Believe it or not, India is not the centre of the universe. The world will move on and go about its business. It is up to India to now go and bring in investments in the post-Covid world. They won’t come from Incredible India posters or Make in India ads. They will come if we truly create a change in our mindset, which then reflects in our wealth creating policies and behaviours.

We have to say it “It was sickening to be so poor that we couldn’t handle an outbreak of a disease with dignity.” We have to accept: Money may not be everything in life, but it is pretty darn important – for an individual or for a nation.

In the post-corona phase our economy won’t just slow down, it will be a total mess. The good news is the rest of the world will be in a whirl too. Chaos and disorder can be scary, but it can also create wonderful opportunities.

People want to move out of China. However, it is up to us to cajole, beg, attract and do whatever it takes to bring people here instead of other places. We have to make business free from the clutches of ten-circulars-a-day babus, else nobody will come here.

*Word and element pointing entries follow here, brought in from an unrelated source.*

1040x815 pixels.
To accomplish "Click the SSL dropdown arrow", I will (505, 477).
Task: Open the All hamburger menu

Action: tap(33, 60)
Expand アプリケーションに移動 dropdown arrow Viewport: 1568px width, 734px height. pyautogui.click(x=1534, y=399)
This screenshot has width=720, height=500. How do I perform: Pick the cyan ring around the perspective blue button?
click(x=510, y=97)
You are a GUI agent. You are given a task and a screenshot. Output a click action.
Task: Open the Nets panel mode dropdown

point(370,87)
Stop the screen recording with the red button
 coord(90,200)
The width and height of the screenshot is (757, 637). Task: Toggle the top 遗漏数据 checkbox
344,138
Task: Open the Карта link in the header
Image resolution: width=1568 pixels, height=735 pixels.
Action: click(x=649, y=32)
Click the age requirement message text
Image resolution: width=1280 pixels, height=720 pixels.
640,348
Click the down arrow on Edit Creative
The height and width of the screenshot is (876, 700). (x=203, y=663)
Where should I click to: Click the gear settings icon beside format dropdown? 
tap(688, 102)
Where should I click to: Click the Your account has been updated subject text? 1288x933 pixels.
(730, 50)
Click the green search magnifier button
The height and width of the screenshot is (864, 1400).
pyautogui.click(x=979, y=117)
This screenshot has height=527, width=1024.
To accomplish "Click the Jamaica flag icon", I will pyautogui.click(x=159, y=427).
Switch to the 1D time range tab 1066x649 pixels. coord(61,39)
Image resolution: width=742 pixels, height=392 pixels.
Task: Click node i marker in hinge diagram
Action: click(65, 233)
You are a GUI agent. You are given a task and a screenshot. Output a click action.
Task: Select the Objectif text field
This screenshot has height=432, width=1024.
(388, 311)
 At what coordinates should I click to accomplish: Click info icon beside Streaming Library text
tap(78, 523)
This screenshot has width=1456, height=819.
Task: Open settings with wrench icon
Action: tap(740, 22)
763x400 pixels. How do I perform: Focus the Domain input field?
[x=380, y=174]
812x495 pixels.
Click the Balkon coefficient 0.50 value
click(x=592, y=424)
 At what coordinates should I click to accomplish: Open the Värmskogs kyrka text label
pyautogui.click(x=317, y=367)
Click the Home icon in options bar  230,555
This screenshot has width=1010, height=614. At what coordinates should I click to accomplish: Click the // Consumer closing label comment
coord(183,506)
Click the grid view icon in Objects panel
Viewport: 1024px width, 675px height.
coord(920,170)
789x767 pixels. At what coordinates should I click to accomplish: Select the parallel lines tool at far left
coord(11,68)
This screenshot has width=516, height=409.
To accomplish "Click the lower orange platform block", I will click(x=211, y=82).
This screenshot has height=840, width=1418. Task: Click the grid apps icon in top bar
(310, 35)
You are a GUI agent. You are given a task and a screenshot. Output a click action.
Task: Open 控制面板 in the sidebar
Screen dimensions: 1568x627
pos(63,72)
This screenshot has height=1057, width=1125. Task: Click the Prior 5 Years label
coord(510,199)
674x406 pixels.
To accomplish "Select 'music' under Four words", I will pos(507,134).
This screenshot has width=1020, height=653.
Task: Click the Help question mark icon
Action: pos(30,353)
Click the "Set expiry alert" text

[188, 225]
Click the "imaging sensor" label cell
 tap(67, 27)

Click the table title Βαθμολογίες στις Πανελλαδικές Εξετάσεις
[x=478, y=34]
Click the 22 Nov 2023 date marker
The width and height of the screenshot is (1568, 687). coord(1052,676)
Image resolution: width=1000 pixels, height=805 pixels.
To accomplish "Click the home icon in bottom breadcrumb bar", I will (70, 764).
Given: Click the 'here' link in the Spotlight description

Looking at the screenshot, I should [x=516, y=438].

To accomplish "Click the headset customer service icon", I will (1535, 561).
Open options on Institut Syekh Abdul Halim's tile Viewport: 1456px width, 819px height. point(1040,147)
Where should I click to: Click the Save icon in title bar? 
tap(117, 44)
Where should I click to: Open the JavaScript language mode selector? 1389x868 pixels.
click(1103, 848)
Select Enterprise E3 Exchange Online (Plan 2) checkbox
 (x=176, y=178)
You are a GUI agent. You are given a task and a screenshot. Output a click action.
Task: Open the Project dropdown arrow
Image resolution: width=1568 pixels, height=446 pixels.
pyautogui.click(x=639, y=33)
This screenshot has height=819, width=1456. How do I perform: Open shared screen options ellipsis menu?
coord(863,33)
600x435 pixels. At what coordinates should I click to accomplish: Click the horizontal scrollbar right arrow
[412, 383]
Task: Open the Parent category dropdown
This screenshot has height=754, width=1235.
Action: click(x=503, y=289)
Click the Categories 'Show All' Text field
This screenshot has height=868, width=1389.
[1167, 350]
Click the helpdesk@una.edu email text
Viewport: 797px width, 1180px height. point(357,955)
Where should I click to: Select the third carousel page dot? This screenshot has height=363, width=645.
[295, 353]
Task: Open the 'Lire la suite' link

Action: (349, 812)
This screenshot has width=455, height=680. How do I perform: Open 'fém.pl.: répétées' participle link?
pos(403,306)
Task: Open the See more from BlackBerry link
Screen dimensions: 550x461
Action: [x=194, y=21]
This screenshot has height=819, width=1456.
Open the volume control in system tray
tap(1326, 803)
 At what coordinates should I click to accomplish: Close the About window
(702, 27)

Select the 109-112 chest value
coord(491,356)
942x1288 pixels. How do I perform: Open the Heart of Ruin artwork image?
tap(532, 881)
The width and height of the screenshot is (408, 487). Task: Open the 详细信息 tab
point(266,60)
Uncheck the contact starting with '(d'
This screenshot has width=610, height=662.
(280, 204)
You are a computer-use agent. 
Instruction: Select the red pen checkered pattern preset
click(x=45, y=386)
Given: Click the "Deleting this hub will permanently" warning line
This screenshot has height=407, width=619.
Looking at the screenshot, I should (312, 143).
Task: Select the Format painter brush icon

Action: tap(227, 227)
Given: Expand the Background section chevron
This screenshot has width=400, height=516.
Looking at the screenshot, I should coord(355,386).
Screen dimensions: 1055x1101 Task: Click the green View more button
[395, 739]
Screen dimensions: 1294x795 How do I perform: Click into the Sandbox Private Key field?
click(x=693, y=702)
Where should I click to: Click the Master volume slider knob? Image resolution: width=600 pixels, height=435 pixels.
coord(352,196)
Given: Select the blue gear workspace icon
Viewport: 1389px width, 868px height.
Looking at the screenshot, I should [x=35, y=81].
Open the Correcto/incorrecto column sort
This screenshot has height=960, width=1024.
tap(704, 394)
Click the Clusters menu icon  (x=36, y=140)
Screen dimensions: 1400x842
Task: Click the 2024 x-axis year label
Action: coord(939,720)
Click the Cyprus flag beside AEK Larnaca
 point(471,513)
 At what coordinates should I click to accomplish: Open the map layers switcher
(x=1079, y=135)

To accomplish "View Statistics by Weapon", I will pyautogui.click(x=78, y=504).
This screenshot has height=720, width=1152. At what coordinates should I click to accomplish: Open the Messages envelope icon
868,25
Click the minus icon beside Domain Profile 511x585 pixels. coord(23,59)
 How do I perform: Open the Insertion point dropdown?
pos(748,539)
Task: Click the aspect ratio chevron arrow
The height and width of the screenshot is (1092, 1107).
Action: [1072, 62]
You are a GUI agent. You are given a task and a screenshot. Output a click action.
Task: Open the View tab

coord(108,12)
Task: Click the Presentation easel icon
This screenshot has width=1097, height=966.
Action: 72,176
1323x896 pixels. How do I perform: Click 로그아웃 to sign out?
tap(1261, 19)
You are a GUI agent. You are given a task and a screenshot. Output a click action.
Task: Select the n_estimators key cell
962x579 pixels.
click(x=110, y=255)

Corona has taught us a lot of things. Investment in public health, personal hygiene are the obvious ones. However, there is one other big lesson. That it sucks to be poor, particularly during a crisis. Don’t let our obsolete mindsets keep India poor. It is time we shift our national priorities from all the nonsense we focus on to one, and only one goal – making India rich.

Money in isolation will not solve problems but having money will.